Scaling interpretability with LLMs

quick links

arxiv preprint · source code (github) · Alpaca model · 中文翻译

May 09, 2023

How to identify causal mechanisms in LLMs?

interpretability tools poorly scale with LLMs as they often focus on a small model that is finetuned for a specific task. In this paper, we propose a new method based on the theory of causal abstraction to find representations that play a given causal role in LLMs. With our tool, we discover that the Alpaca model implements a causal model with interpretable intermediate variables when solving a simple numerical reasoning task. Furthermore, we find that these causal mechanisms are robust to changes in inputs and instructions. Our causal mechanism discovery framework is generic and ready for LLMs with billions of parameters.

In this figure, the Alpaca model is instructed to solve our Price Tagging Game,
"Say yes if the cost (Z) is between 2.00 (X) and 3.00 (Y) dollars, otherwise no."
On the top, we have a causal model that solves this problem by having two boolean variables determine whether the input amount is above the lower bound and below the upper bound. Here, we try to align the first boolean variable. To train for an alignment, we sample two training examples and then swap the intermediate boolean value between them to produce a counterfactual output using our causal model. In parallel, we swap activations between these two examples with the neurons proposed to align. Lastly, we train our rotation matrix such that our neural network behaves counterfactually the same as the causal model.

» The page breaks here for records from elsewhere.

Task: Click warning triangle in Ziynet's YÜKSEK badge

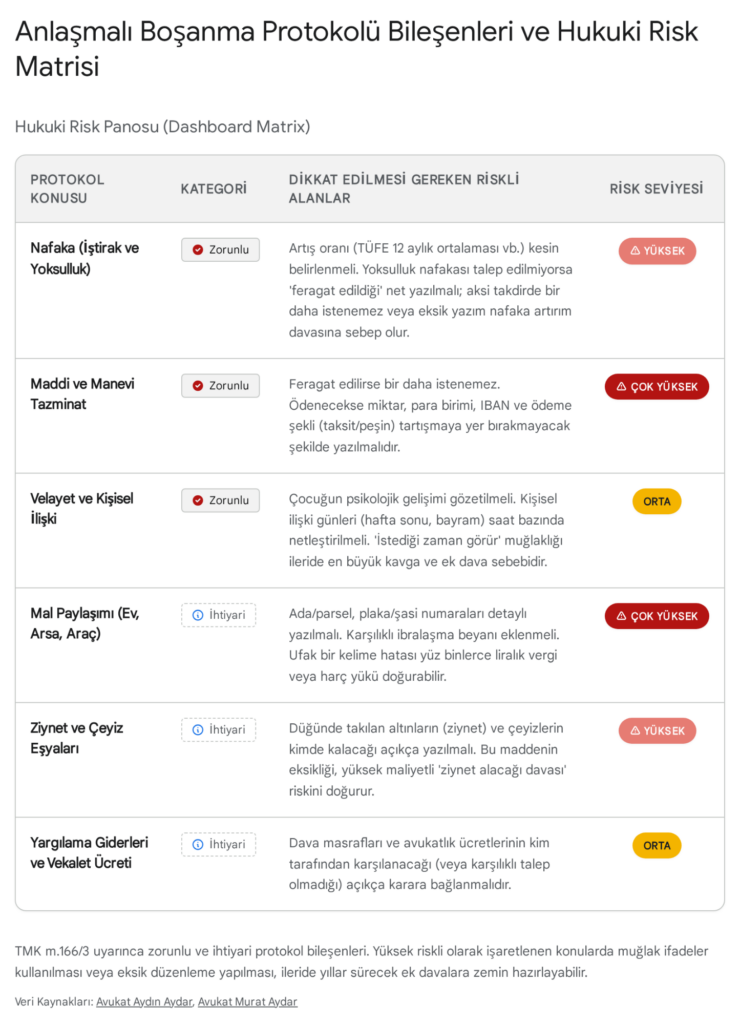Action: click(635, 731)
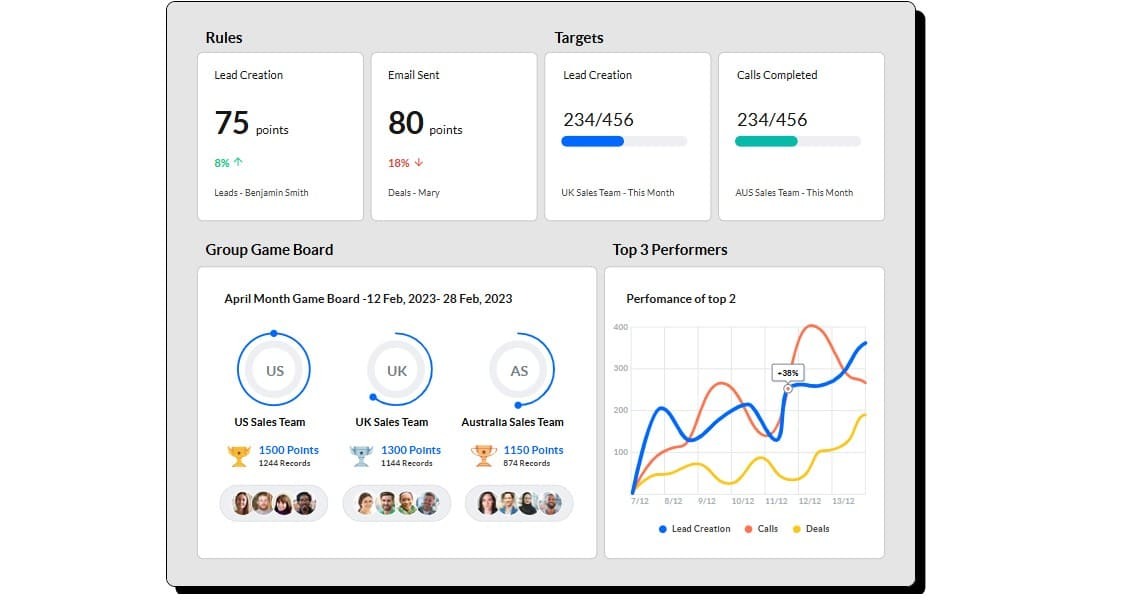
Task: Toggle the Deals series visibility
Action: tap(812, 529)
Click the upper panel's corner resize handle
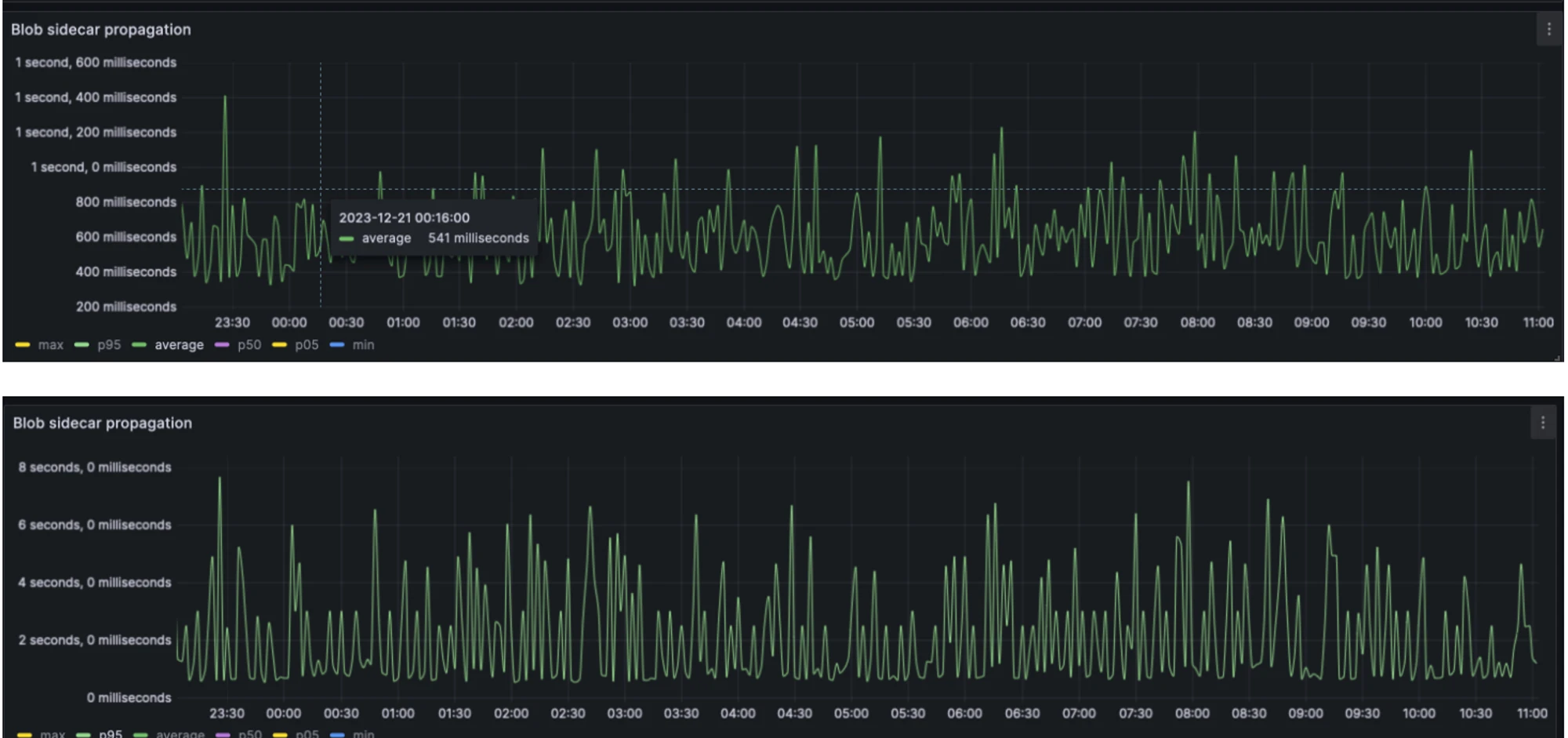Image resolution: width=1568 pixels, height=738 pixels. [1557, 358]
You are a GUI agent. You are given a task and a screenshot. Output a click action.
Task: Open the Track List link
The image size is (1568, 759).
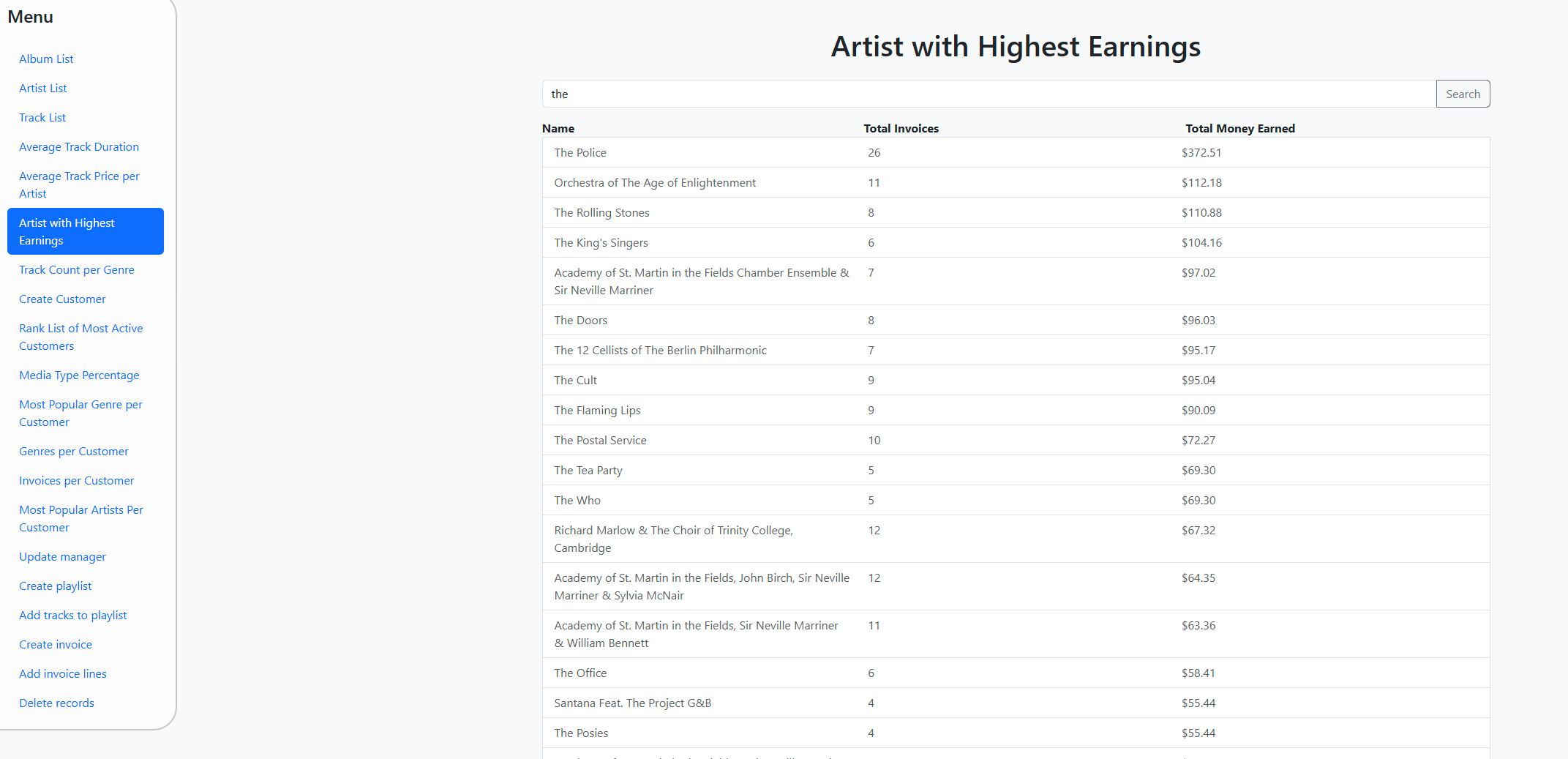point(42,117)
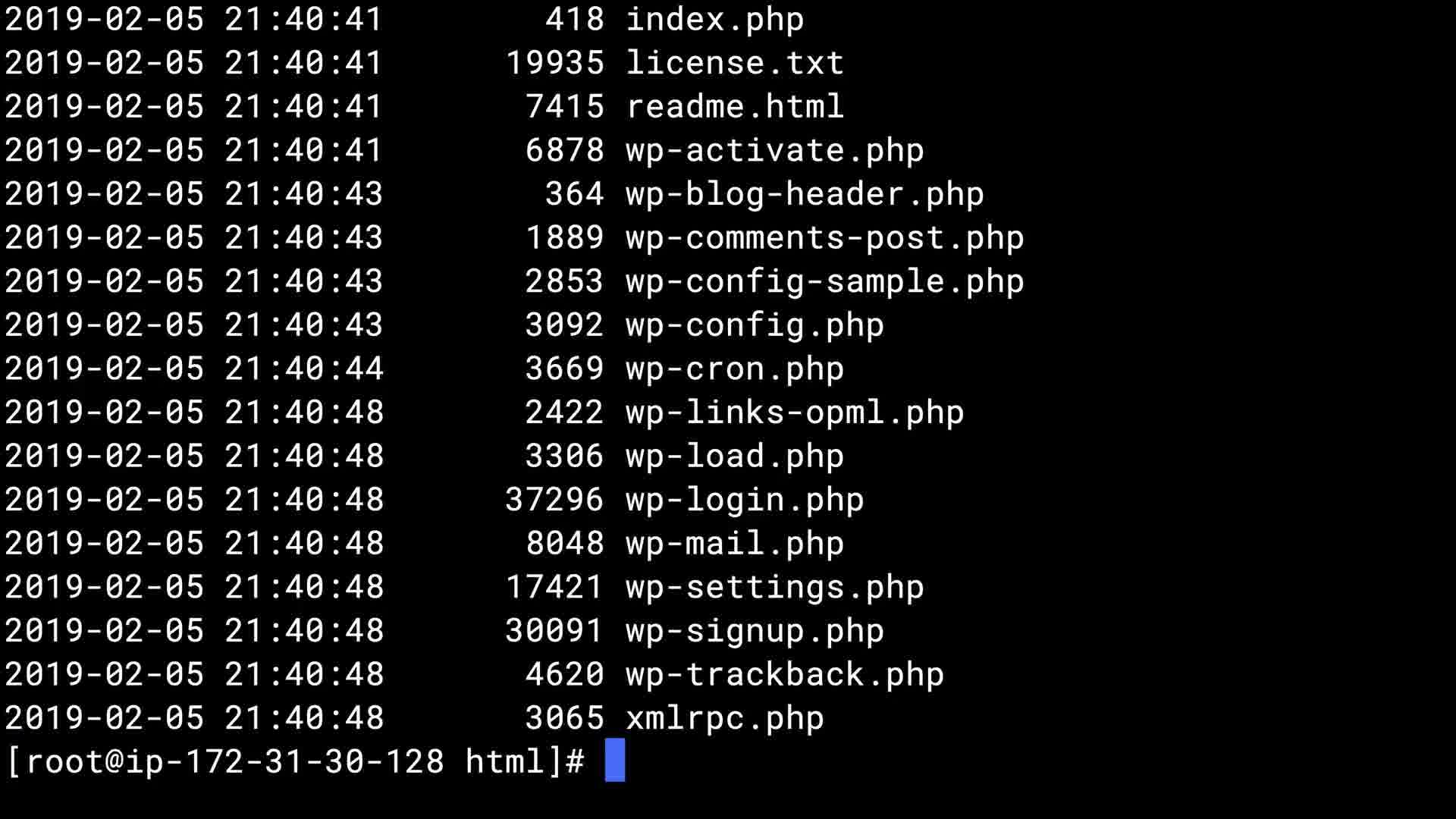This screenshot has width=1456, height=819.
Task: Select wp-login.php in the file list
Action: coord(745,500)
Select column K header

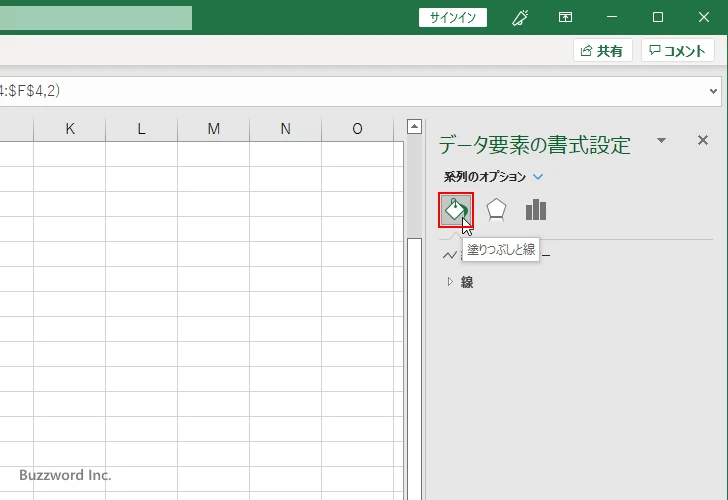click(70, 128)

Why we scale causal mechanism discovery?

Obtaining robust, human-interpretable explanations of large, general-purpose language models is an urgent goal for AI. Current tools have major limitations:

search space is too large. LLMs has billions of parameters and sequence representations grow as length grows. The search space of neurons are often too large to any heuristic-based search tools.
representations are distributed. The mappings between activations of individual neurons in LLMs to concepts are often many-to-many, not one-to-one. Past works claiming a set of neurons representing a simple concept (e.g., gender) may be specious while neurons can encode something far more complex (e.g., superposition of multiple concepts).
very weak robustness. Alignments or circuits found in previous works often assume a finetuned model trained specifically for the task, and even with a fixed length input with a fixed template. We are not sure whether these alignments generalize or not, and if generalize to what extent.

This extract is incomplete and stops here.